**What is expected:** I need the records below retyped exactly.

**Dataset records:**
•••••

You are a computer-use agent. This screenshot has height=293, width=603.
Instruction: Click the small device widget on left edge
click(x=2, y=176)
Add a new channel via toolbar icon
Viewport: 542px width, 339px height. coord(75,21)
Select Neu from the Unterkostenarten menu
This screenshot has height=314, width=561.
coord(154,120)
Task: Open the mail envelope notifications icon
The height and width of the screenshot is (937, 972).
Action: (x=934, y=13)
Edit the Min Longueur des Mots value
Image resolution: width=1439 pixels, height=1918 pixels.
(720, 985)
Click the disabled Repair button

•••••

**Problem solution:**
You are a computer-use agent. This screenshot has height=293, width=603.
Instruction: Click the small device widget on left edge
click(x=2, y=176)
Add a new channel via toolbar icon
Viewport: 542px width, 339px height. coord(75,21)
Select Neu from the Unterkostenarten menu
This screenshot has height=314, width=561.
coord(154,120)
Task: Open the mail envelope notifications icon
The height and width of the screenshot is (937, 972).
Action: (x=934, y=13)
Edit the Min Longueur des Mots value
Image resolution: width=1439 pixels, height=1918 pixels.
(720, 985)
Click the disabled Repair button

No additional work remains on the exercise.